A Grant County man serving a prison sentence on a drug-related charge failed to convince the Arkansas Court of Appeals that the judge in his trial erred by admitting certain evidence and denying his motion for a directed verdict.
Scott David Ashcraft was sentenced to 25 years in prison after being convicted of delivery of hydrocodone within 1,000 feet of a church.
In his appeal, Ashcraft contended the testimony of the witnesses was inconsistent and argued that because of those inconsistencies, the evidence was not sufficient to find him guilty.
Appeals Court Chief Judge Robert Gladwin said that because Ashcraft’s attorney failed to be specific in his motion for a directed verdict, the appeals court would not consider the argument.
During the trial, Ashcraft’s attorney said “there’s been inconsistent testimony to enable the jury to find him guilty of delivery of a controlled substance, mainly Hydrocodone schedule three, and distribution within or near a church to substant any other charges whatsoever.”

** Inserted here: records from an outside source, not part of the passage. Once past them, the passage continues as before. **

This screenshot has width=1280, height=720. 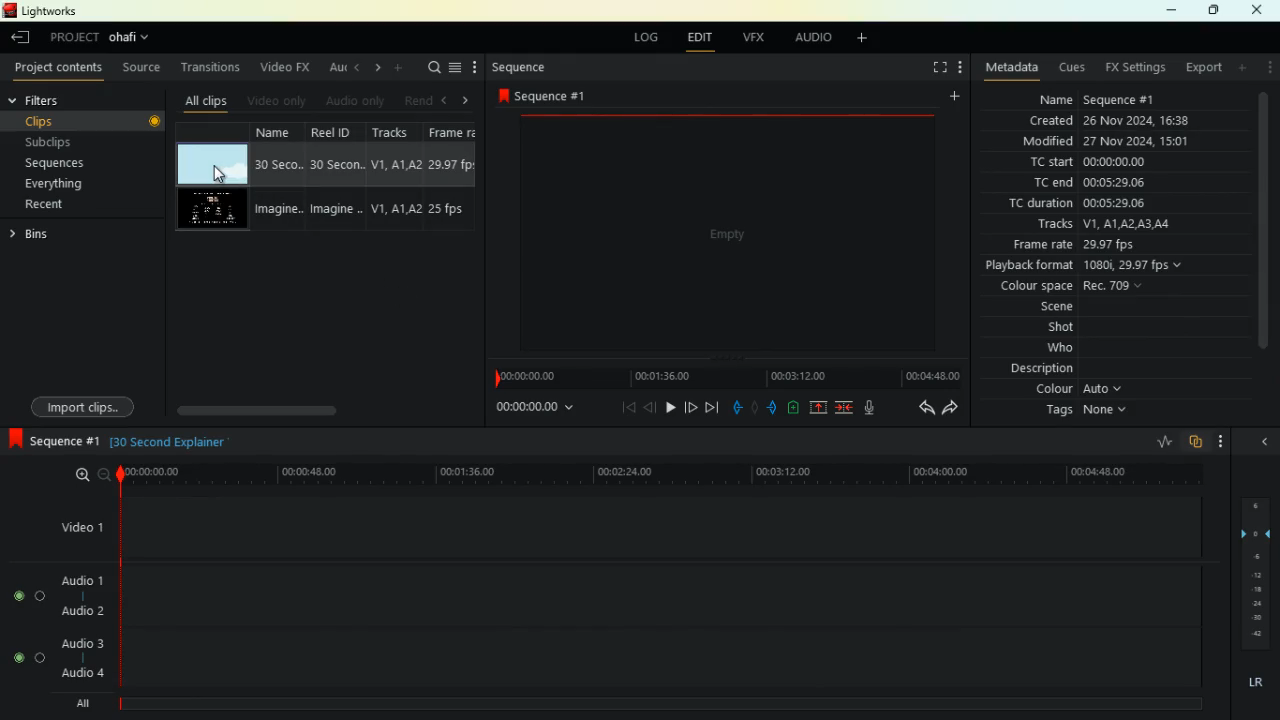 What do you see at coordinates (334, 68) in the screenshot?
I see `au` at bounding box center [334, 68].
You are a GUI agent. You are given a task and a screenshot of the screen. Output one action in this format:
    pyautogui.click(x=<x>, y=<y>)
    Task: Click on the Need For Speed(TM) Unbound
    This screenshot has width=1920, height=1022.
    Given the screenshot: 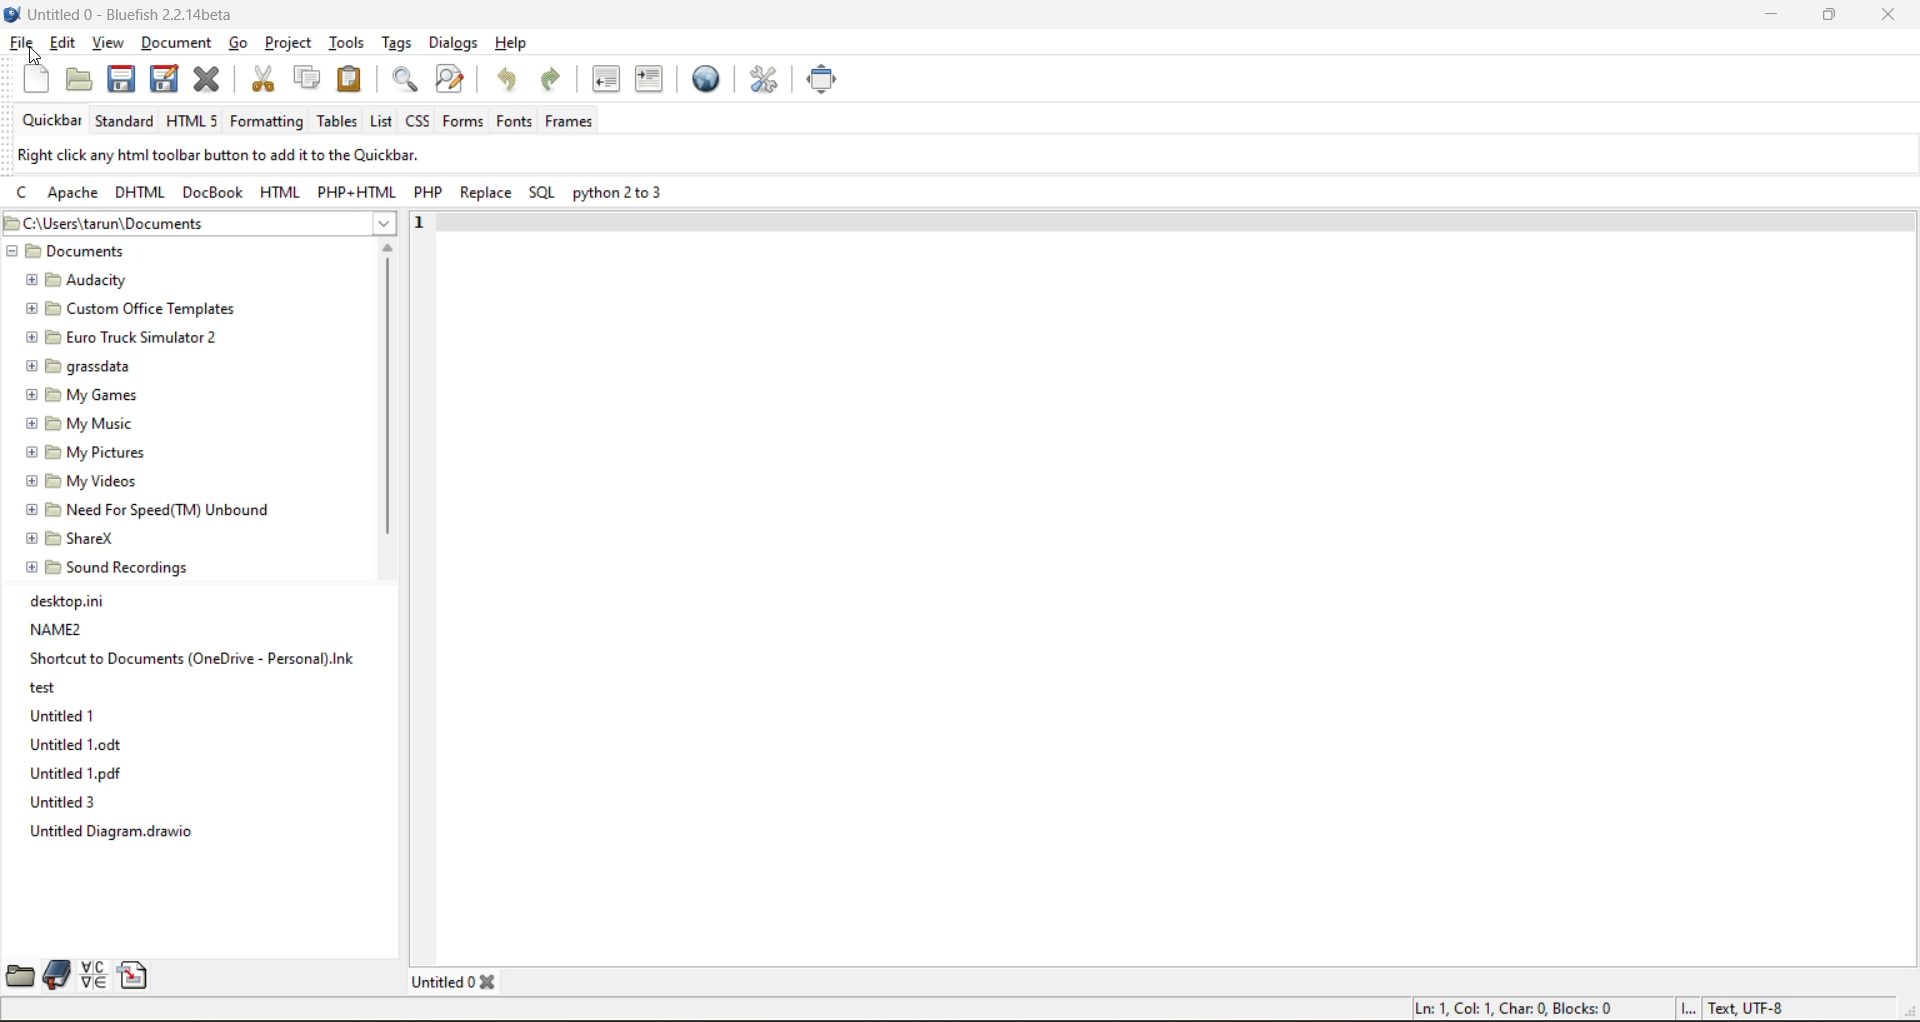 What is the action you would take?
    pyautogui.click(x=150, y=510)
    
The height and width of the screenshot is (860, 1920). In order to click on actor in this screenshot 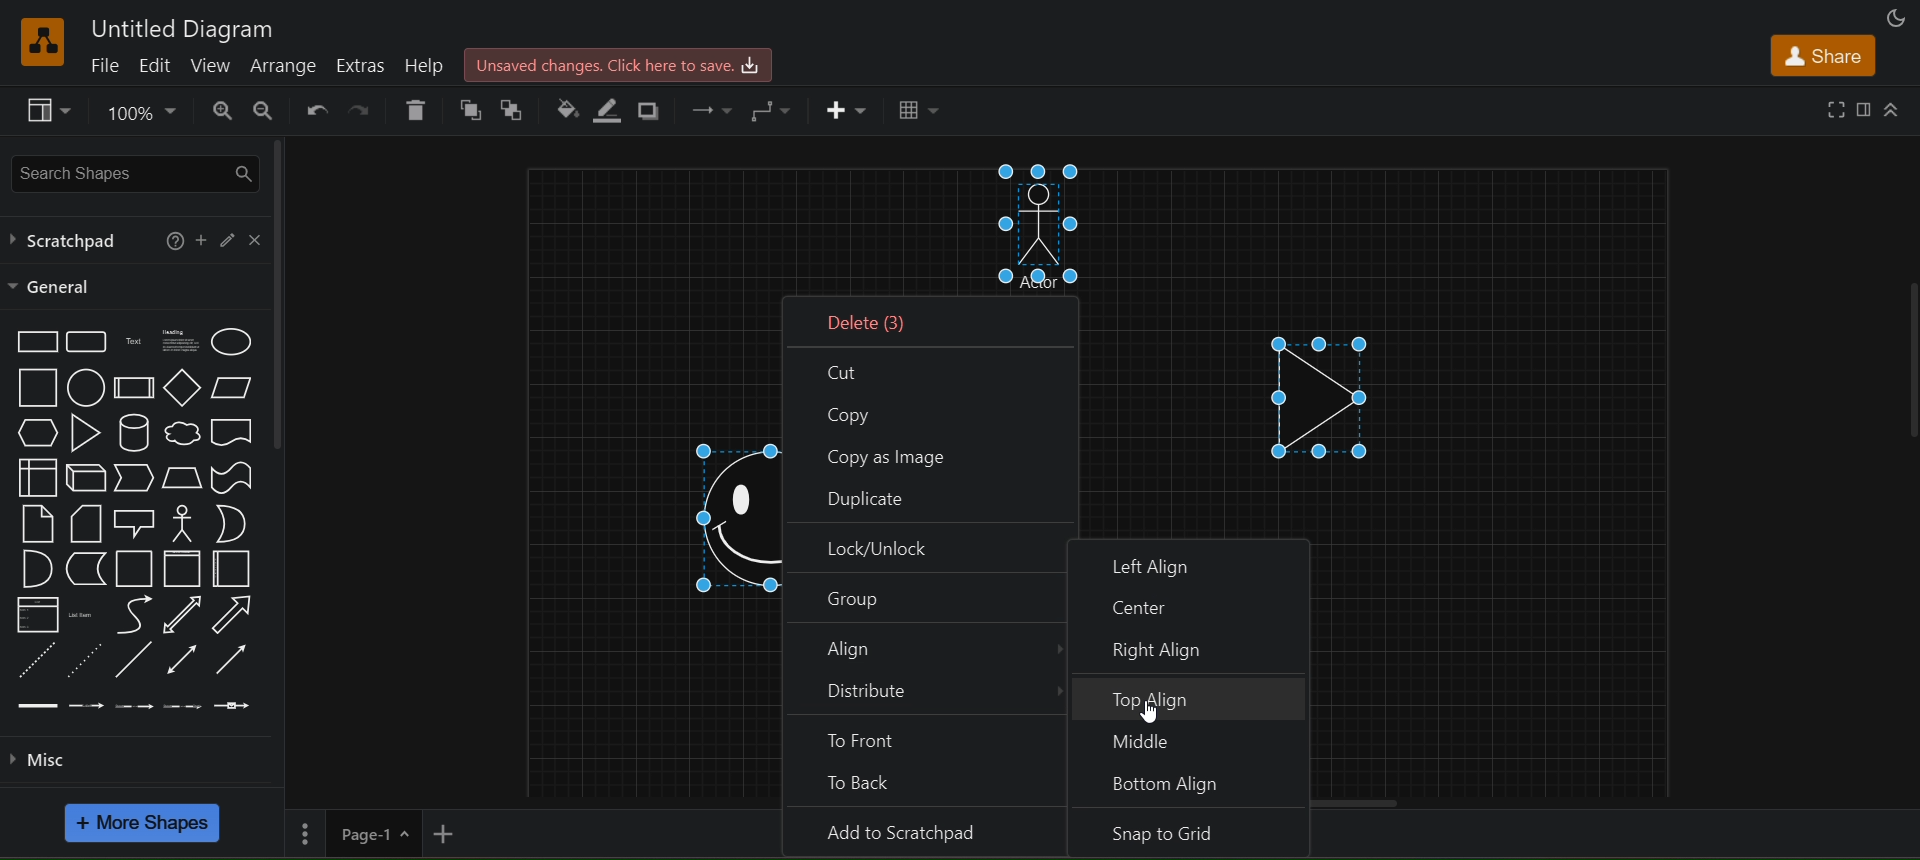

The Appeals Court ruling said Ashcraft’s attorney made a similar statement at the close of the state’s case, but did not present the trial court with evidence of those alleged inconsistencies.
Ashcraft argued the introduction of a duplicate photograph instead of an original photograph at his trial, because there were questions as to the authenticity of the photograph.
“Here, the trial court did not rule on Ashcraft’s objection, and Ashcraft did not renew his objection when the photograph was introduced into evidence,” Judge Gladwin said in the Appeals Court ruling.